Maj.-Gen. (retired) Noam Tibon, 62, described to NBC News how he raced an hour and a half from Tel Aviv to save his son Amir’s family under terrorist attack in Kibbutz Nahal Oz near Gaza on October 7.
“I told Amir, ‘You have to be quiet, you have to be locked [up in the safe room]. Trust me, I will come,’ and he knew that I will come. This is my profession. Nobody, nobody can stop me.”
Amir Tibon, a journalist, stayed in his home’s fortified safe room with his wife, Miri, and daughters Galia, 3, and Carmel, 1. He knew that his father, the retired commander of the IDF’s West Bank Division and the Northern Formation, would come to their rescue.
Amir told The New York Post that he instructed his daughters to remain calm and quiet, to trust their parents and their grandfather .
“I have to do the same thing right now. I have to trust my father, who is a trustworthy man, that if he said he will come here and save us, he will do it,” he recalled thinking to himself.
The general and his wife jumped in their car and drove down, stopping along the way to aid panicked survivors of the Nova music festival massacre earlier that morning.
Upon reaching Nahal Oz, the elder Tibon “went house by house searching for terrorists. There were bodies of terrorists in the kibbutz [and we saw] paratroopers killed another six.
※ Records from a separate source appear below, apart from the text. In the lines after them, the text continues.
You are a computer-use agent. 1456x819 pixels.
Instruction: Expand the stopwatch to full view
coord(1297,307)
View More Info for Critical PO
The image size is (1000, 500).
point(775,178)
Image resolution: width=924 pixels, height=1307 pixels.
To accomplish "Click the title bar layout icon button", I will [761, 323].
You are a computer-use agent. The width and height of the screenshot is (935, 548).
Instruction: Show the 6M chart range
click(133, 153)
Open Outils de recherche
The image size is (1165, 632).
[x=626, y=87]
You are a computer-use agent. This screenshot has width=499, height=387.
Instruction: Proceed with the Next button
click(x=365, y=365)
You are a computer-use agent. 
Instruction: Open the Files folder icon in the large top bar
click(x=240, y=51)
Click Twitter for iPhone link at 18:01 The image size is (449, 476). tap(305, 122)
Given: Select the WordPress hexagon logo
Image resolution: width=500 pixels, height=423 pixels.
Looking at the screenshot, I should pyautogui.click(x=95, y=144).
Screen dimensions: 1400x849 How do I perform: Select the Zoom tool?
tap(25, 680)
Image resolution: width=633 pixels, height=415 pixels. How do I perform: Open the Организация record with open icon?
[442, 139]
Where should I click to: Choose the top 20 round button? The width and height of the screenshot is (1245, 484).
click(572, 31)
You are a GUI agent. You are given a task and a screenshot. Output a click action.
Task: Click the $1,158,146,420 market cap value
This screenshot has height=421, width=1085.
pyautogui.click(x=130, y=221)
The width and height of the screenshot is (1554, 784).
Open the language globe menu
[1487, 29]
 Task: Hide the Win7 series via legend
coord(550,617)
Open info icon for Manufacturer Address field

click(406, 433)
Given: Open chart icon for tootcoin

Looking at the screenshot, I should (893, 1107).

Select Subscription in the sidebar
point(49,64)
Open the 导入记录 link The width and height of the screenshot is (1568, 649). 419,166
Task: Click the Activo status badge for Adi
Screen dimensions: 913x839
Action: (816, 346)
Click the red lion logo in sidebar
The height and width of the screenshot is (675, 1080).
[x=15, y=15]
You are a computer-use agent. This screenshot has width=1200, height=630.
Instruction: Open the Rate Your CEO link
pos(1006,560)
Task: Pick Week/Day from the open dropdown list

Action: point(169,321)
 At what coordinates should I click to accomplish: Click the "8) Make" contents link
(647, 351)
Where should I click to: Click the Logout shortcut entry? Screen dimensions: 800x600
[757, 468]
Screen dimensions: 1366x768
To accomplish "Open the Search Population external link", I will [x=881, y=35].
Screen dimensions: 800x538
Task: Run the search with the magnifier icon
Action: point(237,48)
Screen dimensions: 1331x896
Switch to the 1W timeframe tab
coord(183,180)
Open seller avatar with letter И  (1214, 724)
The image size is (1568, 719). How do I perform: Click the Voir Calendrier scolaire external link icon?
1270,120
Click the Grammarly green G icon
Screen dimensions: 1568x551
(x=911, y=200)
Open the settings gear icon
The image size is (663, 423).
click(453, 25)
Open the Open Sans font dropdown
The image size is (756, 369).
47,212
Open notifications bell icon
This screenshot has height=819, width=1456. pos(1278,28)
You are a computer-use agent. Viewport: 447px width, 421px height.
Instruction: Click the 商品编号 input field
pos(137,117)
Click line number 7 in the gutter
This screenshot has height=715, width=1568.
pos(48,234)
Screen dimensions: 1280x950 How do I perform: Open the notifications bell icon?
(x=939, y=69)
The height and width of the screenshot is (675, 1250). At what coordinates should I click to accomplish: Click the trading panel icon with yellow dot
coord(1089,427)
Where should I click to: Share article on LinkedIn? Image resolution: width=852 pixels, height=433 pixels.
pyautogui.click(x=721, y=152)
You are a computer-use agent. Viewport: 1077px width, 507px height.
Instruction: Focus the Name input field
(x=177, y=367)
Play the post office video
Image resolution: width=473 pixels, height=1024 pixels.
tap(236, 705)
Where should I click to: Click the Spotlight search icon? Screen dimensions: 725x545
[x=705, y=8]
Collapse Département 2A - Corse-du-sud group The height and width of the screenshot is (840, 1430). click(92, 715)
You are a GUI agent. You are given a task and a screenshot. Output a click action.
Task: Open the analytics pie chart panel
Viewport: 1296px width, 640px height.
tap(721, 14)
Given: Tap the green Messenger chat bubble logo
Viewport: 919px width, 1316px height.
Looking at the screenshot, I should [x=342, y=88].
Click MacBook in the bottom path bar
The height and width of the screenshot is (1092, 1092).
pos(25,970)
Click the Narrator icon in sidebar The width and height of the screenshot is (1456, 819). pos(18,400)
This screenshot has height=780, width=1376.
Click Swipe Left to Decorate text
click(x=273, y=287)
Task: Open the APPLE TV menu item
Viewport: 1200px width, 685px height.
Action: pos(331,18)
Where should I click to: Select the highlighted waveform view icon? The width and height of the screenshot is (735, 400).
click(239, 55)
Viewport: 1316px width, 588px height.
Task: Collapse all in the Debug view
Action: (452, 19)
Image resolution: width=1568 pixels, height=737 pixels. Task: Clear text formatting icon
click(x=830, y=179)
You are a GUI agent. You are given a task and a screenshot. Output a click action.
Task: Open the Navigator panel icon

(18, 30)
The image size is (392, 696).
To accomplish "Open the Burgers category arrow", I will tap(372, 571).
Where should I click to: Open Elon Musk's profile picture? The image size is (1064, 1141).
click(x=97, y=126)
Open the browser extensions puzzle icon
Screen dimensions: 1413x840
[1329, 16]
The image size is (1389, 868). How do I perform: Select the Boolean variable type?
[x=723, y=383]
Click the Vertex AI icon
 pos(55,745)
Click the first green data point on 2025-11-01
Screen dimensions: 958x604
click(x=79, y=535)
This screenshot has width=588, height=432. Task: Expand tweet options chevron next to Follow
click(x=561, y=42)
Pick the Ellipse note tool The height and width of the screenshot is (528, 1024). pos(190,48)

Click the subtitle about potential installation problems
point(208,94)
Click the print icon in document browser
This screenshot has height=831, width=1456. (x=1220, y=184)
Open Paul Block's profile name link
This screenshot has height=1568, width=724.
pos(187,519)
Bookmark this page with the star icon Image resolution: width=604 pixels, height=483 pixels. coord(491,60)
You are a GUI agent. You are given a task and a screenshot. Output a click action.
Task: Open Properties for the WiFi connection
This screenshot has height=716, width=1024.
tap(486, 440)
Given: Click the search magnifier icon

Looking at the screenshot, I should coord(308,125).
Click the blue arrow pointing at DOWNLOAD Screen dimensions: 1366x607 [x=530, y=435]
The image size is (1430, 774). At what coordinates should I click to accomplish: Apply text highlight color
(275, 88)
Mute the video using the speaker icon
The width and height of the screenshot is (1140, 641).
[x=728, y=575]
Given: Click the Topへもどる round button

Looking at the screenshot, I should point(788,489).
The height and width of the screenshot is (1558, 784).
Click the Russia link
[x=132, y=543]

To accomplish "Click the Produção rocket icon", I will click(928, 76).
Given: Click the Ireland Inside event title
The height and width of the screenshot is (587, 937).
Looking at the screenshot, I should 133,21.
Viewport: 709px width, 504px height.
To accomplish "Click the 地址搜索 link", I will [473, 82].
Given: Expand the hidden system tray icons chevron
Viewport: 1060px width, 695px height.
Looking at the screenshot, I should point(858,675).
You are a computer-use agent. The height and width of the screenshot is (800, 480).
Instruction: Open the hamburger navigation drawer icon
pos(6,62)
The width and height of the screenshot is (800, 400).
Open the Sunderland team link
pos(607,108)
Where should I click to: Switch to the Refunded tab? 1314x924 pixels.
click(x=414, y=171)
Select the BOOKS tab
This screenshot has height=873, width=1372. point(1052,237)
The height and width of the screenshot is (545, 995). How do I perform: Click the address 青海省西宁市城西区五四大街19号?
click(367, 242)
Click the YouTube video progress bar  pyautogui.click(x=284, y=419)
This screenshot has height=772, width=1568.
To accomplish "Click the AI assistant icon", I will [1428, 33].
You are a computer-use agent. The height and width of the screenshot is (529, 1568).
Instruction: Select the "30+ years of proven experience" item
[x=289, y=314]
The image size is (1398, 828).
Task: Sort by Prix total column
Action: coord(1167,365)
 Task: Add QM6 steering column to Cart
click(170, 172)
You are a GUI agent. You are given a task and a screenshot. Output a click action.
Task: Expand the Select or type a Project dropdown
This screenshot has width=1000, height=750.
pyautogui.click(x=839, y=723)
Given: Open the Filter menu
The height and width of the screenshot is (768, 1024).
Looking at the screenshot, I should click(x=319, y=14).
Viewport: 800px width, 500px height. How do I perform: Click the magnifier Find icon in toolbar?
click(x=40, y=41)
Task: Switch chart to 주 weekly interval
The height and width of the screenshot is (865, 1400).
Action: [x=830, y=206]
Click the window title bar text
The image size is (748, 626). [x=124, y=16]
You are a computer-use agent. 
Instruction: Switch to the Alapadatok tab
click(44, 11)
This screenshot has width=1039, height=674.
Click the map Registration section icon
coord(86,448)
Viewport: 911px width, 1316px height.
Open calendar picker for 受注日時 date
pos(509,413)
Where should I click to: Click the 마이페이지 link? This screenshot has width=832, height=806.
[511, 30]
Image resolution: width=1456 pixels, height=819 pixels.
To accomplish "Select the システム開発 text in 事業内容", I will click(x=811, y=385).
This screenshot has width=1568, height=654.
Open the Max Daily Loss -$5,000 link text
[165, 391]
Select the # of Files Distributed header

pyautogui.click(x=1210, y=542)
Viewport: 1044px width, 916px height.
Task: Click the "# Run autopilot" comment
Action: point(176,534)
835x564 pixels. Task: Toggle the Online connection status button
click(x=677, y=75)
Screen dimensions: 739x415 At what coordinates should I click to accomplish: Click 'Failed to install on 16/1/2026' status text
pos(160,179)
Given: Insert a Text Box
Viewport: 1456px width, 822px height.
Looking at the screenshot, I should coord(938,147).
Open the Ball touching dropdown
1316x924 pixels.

When we came to the area of my son’s house, we saw at least five bodies of terrorists and that of an Israeli soldier.”
When he reached his son’s house, he knocked on the armored window of the safe room. “I said, ‘Amir, it’s me, Abba, you can open.’”
Over the span of several hours, the retired general joined troops in their fight to eliminate the remaining terrorists and free the rest of the residents on his son’s kibbutz.